» Dataset:
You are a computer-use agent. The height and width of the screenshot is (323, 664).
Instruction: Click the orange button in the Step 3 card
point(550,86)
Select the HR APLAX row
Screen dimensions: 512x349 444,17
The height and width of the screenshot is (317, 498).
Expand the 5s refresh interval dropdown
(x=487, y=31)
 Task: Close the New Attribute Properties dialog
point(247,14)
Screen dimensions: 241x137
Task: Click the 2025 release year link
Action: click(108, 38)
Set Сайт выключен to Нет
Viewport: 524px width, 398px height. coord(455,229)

» Problem description:
In your answer, repeat each of the records exactly.

» Answer:
You are a computer-use agent. The height and width of the screenshot is (323, 664).
Instruction: Click the orange button in the Step 3 card
point(550,86)
Select the HR APLAX row
Screen dimensions: 512x349 444,17
The height and width of the screenshot is (317, 498).
Expand the 5s refresh interval dropdown
(x=487, y=31)
 Task: Close the New Attribute Properties dialog
point(247,14)
Screen dimensions: 241x137
Task: Click the 2025 release year link
Action: click(108, 38)
Set Сайт выключен to Нет
Viewport: 524px width, 398px height. coord(455,229)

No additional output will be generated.